Nature-Inspired Optimization Algorithms by Xin-She Yang Pdf

Nature-Inspired Optimization Algorithms provides a systematic introduction to all major nature-inspired algorithms for optimization. The book's unified approach, balancing algorithm introduction, theoretical background and practical implementation, complements extensive literature with well-chosen case studies to illustrate how these algorithms work. Topics include particle swarm optimization, ant and bee algorithms, simulated annealing, cuckoo search, firefly algorithm, bat algorithm, flower algorithm, harmony search, algorithm analysis, constraint handling, hybrid methods, parameter tuning and control, as well as multi-objective optimization. This book can serve as an introductory book for graduates, doctoral students and lecturers in computer science, engineering and natural sciences.

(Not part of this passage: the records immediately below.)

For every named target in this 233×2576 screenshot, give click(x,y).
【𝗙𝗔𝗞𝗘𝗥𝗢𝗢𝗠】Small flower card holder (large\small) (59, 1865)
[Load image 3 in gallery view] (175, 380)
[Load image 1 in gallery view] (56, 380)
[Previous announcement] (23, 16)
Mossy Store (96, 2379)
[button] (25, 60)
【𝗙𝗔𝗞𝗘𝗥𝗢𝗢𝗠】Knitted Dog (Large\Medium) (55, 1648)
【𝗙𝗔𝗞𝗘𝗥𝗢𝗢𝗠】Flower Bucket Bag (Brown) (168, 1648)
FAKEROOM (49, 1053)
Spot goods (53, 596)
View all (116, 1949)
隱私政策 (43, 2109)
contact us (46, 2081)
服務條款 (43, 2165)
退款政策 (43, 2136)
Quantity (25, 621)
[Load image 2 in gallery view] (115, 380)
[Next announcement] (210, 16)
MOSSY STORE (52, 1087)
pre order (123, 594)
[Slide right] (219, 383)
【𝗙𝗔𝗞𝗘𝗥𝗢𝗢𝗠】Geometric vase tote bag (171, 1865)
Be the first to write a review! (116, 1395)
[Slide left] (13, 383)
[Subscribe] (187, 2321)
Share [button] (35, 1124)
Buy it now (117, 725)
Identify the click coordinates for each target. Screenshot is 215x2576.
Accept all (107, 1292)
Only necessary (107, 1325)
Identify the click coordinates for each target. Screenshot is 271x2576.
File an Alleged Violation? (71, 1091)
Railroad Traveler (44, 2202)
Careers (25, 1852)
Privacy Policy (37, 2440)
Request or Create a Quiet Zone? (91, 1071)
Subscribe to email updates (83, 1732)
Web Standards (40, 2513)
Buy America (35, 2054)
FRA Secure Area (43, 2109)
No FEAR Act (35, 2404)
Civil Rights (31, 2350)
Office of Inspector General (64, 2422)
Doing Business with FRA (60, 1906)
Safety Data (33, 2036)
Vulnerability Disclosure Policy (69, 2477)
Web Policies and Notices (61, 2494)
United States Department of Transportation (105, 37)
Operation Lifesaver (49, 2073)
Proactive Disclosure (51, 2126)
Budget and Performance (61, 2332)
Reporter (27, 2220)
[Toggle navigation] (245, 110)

It can also serve a source of inspiration for new applications. Researchers and engineers as well as experienced experts will also find it a handy reference. Discusses and summarizes the latest developments in nature-inspired algorithms with comprehensive, timely literature Provides a theoretical understanding as well as practical implementation hints Provides a step-by-step introduction to each algorithm

Ant Colony Optimization

Author : Marco Dorigo,Thomas Stutzle
Publisher : MIT Press
Page : 324 pages
File Size : 53,7 Mb
Release : 2004-06-04
Category : Computers
ISBN : 0262042193

Get Book

Ant Colony Optimization by Marco Dorigo,Thomas Stutzle Pdf

An overview of the rapidly growing field of ant colony optimization that describes theoretical findings, the major algorithms, and current applications. The complex social behaviors of ants have been much studied by science, and computer scientists are now finding that these behavior patterns can provide models for solving difficult combinatorial optimization problems. The attempt to develop algorithms inspired by one aspect of ant behavior, the ability to find what computer scientists would call shortest paths, has become the field of ant colony optimization (ACO), the most successful and widely recognized algorithmic technique based on ant behavior. This book presents an overview of this rapidly growing field, from its theoretical inception to practical applications, including descriptions of many available ACO algorithms and their uses. The book first describes the translation of observed ant behavior into working optimization algorithms. The ant colony metaheuristic is then introduced and viewed in the general context of combinatorial optimization. This is followed by a detailed description and guide to all major ACO algorithms and a report on current theoretical findings. The book surveys ACO applications now in use, including routing, assignment, scheduling, subset, machine learning, and bioinformatics problems. AntNet, an ACO algorithm designed for the network routing problem, is described in detail. The authors conclude by summarizing the progress in the field and outlining future research directions. Each chapter ends with bibliographic material, bullet points setting out important ideas covered in the chapter, and exercises. Ant Colony Optimization will be of interest to academic and industry researchers, graduate students, and practitioners who wish to learn how to implement ACO algorithms.